A BID to extend and modernise a home by the Lymington River to create a “house for tomorrow” has been passed on its fifth attempt.

Mr and Mrs Teal’s application for Sumaya in Undershore Road includes proposals for an upper terraced area, replacement contemporary green flat roof and full height windows on both floors.

It was previously refused because it exceeded the 30% limit on additional floorspace and was of an inappropriate design.

But at a national park authority planning meeting, members heard the size of the proposed development had been reduced and the design tweaked to include tinted windows.

Previous fears that views to the Burrard Neal Monument 120 metres from the address would be affected had since proved unfounded.

Officers recommended refusal of the plan on the grounds its “extensive glazing, concrete materiality and stark, angular design” would fail to preserve the character of the conservation area or setting of the monument. However, members voted nine in favour, with one abstention.

Mrs Teal told the meeting future generations would benefit from environmental measures included in the design.

“My husband and I are both in our 70s and have no time to lose if we are going to live in an efficient and acceptable home,” she said.

“We look over a busy road and the large development of Lymington Shores. Undershore Road has every type of development in it – every house bar one has been extended and developed.

”Our proposal is no threat to the Forest’s intrigue and charm and we’re confident that in 25 years’ time this will be viewed as a classic design of the 2020s.”

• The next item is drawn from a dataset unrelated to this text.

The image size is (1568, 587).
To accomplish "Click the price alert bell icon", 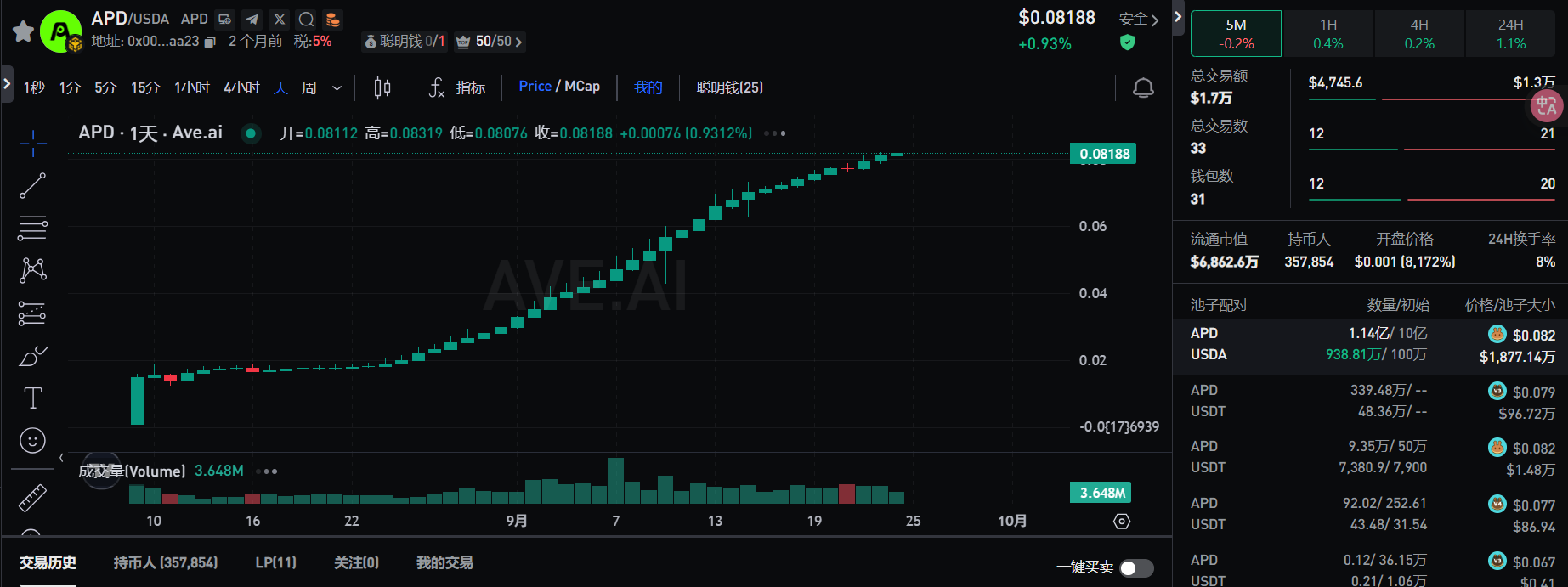I will (1143, 87).
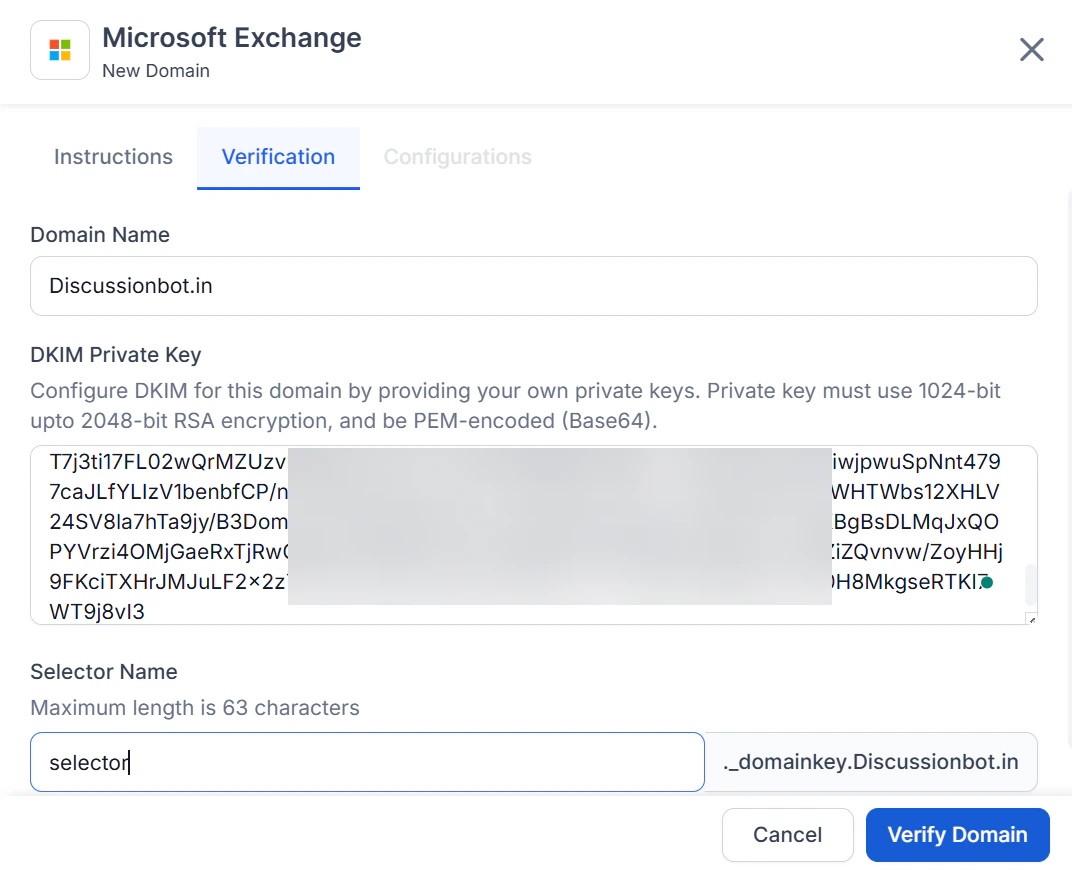Click inside the Selector Name input box

pos(366,762)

She urged members to “take a leap”, saying: “We are asking you to build a house for tomorrow, not for today.”

But proposing refusal, Richard Frampton said: “When this came to us last year there was quite a debate about the floor space area and the need to bring that down – maybe we didn’t give a clear enough picture to the applicant that the design was a bit over the top. Officers have been consistent with their view: it’s still top loaded and it looks different to the existing and out of keeping”.

But, said George Bisson: “Just because it’s modern and different that doesn’t mean to say it doesn’t fit in or improve the landscape.”

Barry Rickman liked the “imaginative design”, saying: “Compared to what is in that area already, with the amount of glass, it’s difficult to say no.”